Thursday, January 20, 2011

Headless Horsemen

In The Right Stuff Tom Wolfe portrayed the US wanting to probe space with men, not monkeys. Congress put the technocrats in control, but assigned them test pilots: for the technocrats to use not as test pilots, courageous adventurers, discoverers, but as lab animals. The astronauts saw that, resented it, resisted it. So the technocrats gave them little tasks to do, so they'd look less like chimps.

There in a nutshell is the history of human theology. We suspect, without the capacity to know for sure, that we're on a space ship hurtling toward destruction (debited resources) with no pilot steering. So we invent a pilot: God. Then we punish those who complain that they can't see this invisible cowboy.

Kings were visible cowboys. But kings raced through the resources even faster than the headless herds of humans had been racing.

Then the US invented the marvelous fiction that the resource-wasters could be controlled by an intelligently self-interested electorate. But then every detail of the mechanism is sham: media, not truth, sets the stage. People see where their bread is buttered – by Big Brother – and behave with the same courage and independence shown by the medieval peasants:

who tolerated any travesty
rather than admit how they'd been deceived.


Oh, people will turn on the deceivers: when it's way too little, way too late.

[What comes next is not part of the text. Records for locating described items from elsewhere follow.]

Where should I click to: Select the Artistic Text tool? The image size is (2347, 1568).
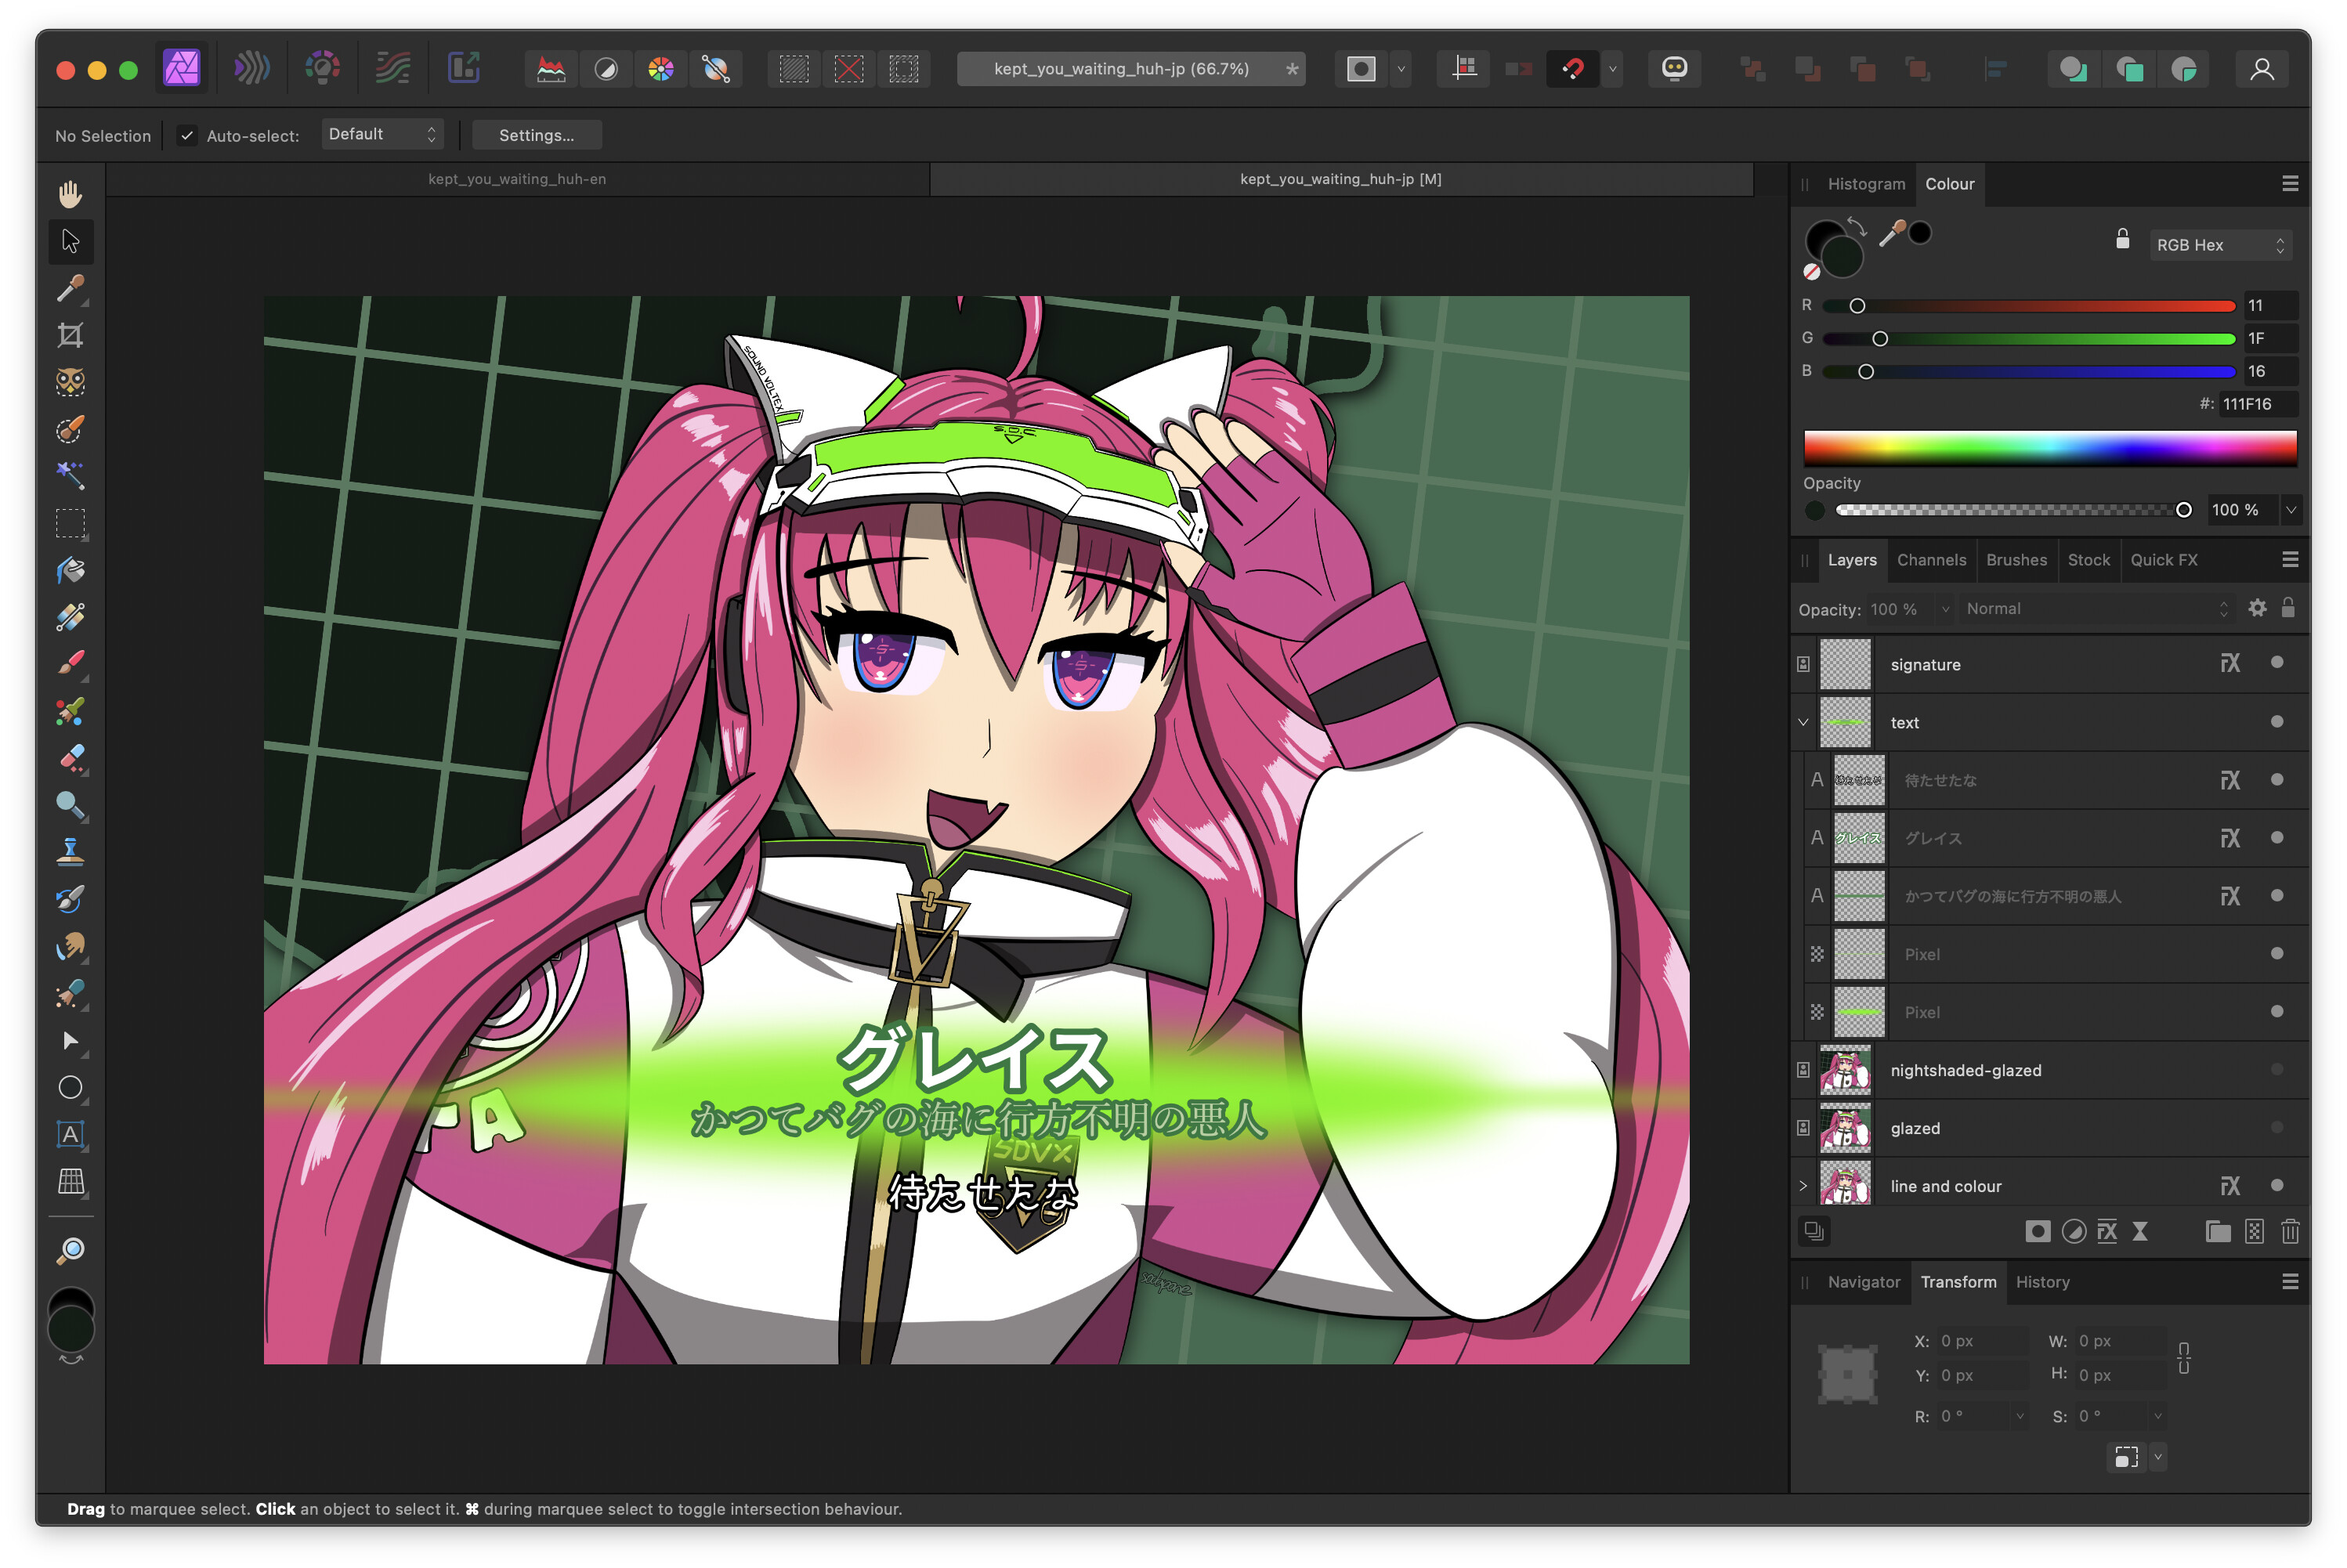[70, 1134]

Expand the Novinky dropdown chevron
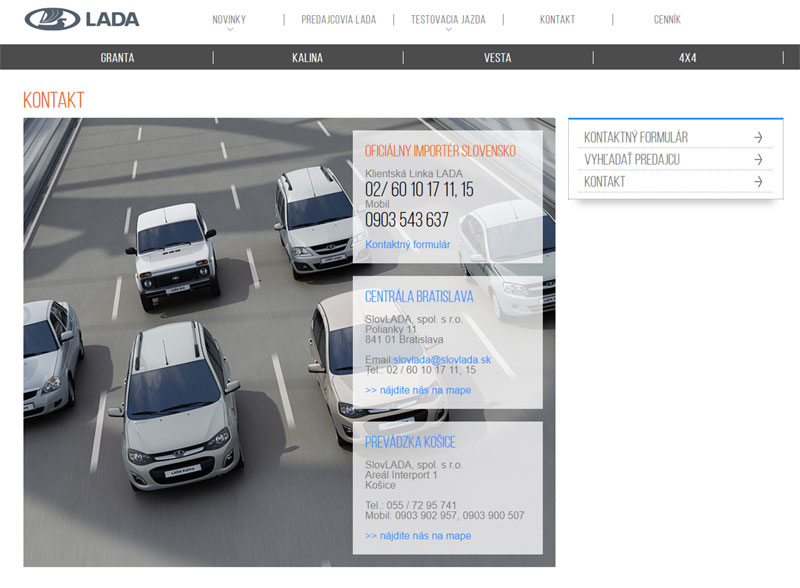(x=230, y=30)
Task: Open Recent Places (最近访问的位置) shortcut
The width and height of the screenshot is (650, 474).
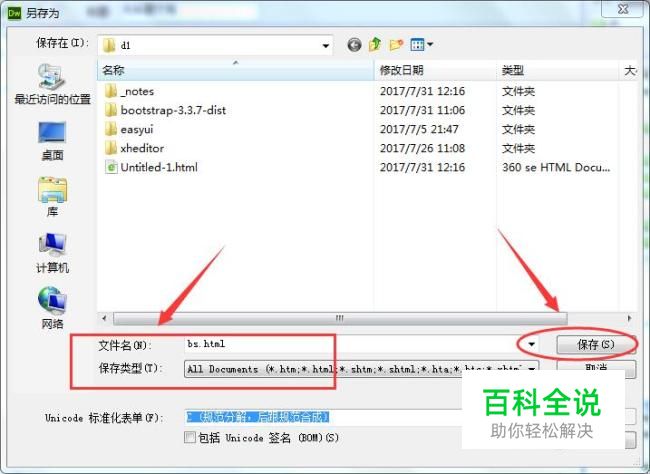Action: 52,85
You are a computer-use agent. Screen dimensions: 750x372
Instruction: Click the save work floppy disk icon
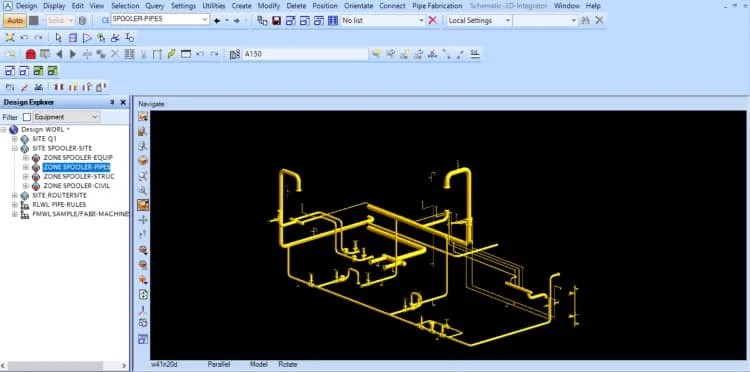pyautogui.click(x=276, y=21)
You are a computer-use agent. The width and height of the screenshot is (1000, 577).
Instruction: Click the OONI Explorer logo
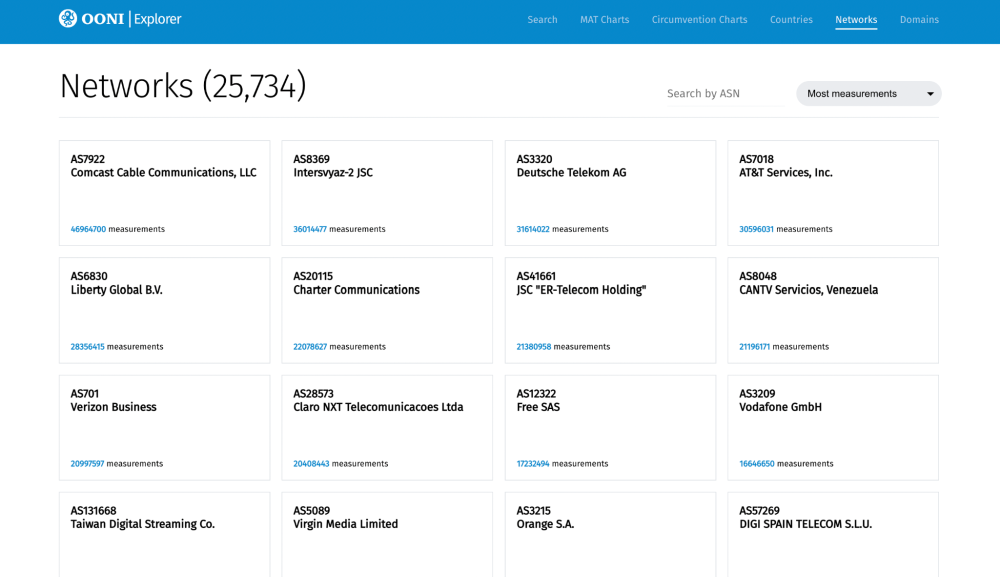pos(120,19)
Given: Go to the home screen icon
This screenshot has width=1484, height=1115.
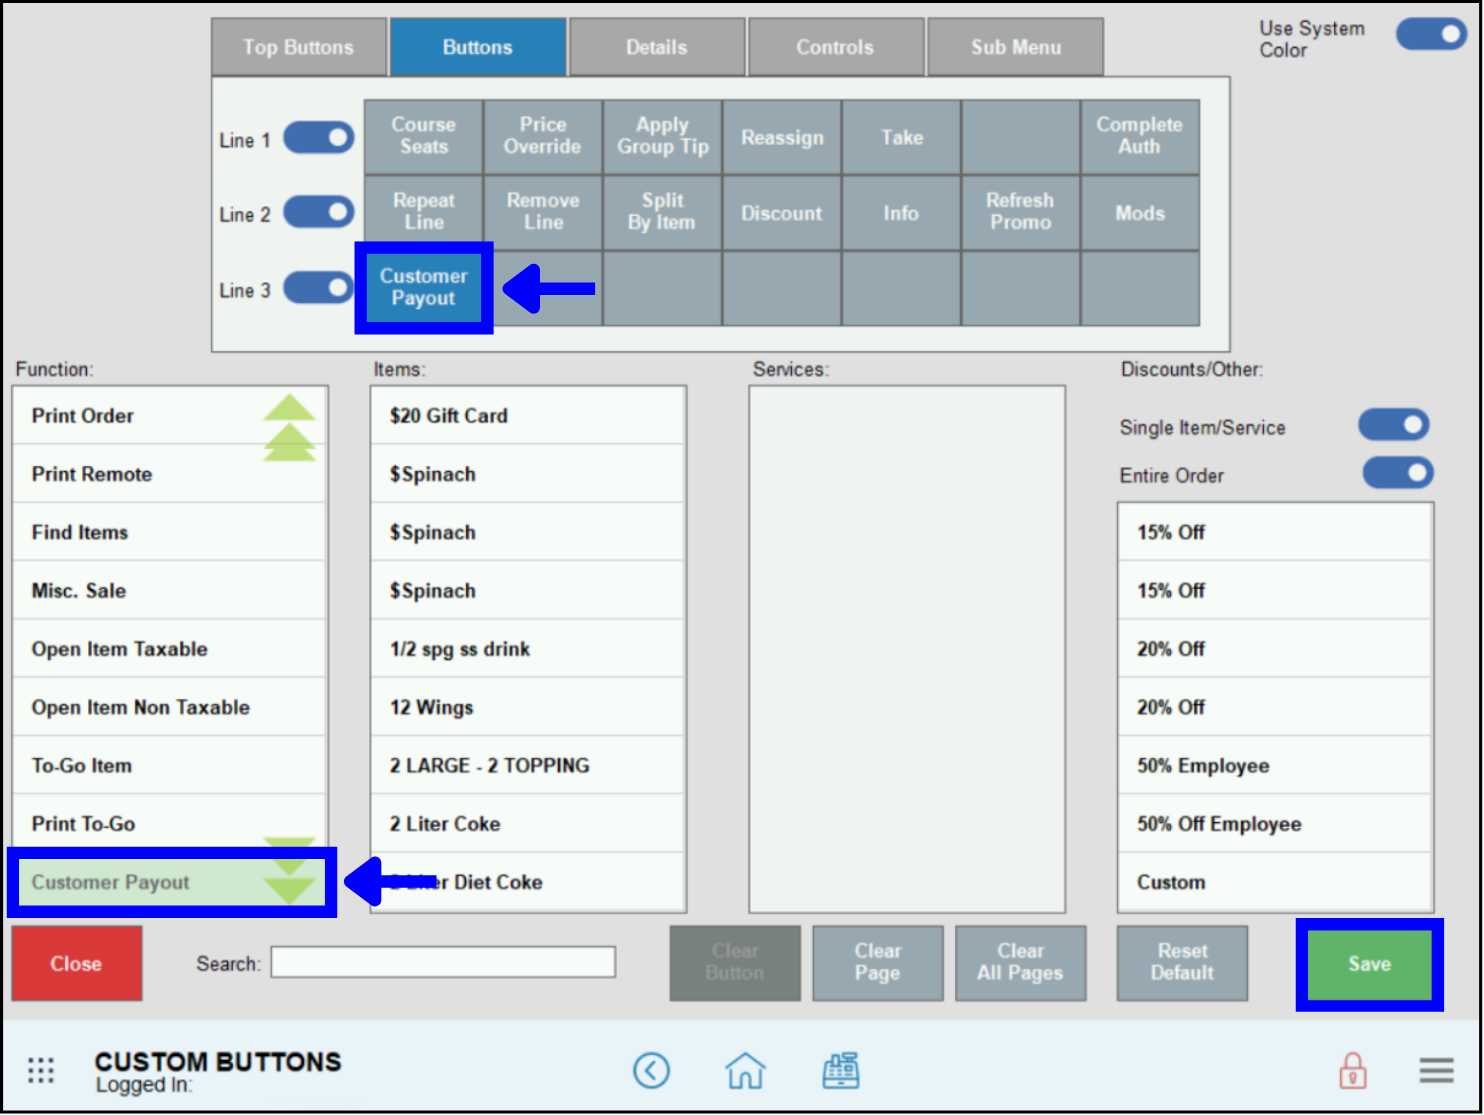Looking at the screenshot, I should (x=746, y=1070).
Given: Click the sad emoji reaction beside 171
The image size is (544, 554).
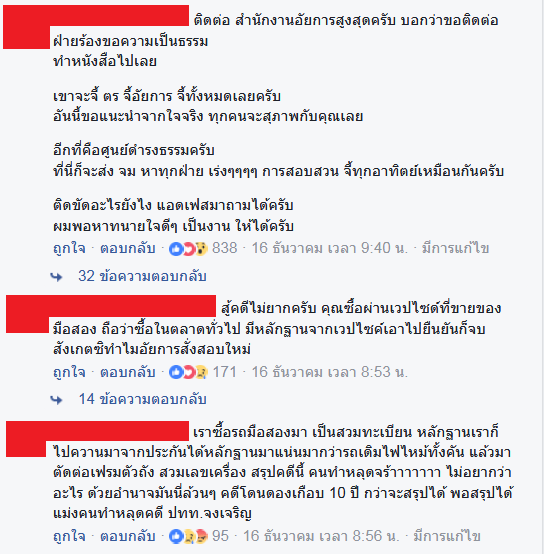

Note: Above I referred to "God" as an "invisible cowboy." You can't understand this pk point properly without already understanding a different, core, pk point: whether or not we see an entity, or believe in an entity, has little to do with whether or not the entity "exists." The Church and Universities' disbelief in Galileo's telescope did not control whether or not Jupiter had moons. The moons were there whether or not we saw them. The moons had been there.

Human maps of the universe must not be palmed as the universe.

But Korzybskian semantics cannot be understood by humans. pk is only sometimes, only partly, an exception. And most people can never be an exception on this point, no matter what you spend to "teach" them.

Our epitaph could read, as Nigel Calder joked, "They talked a lot." It could also read, "They thought they were smart."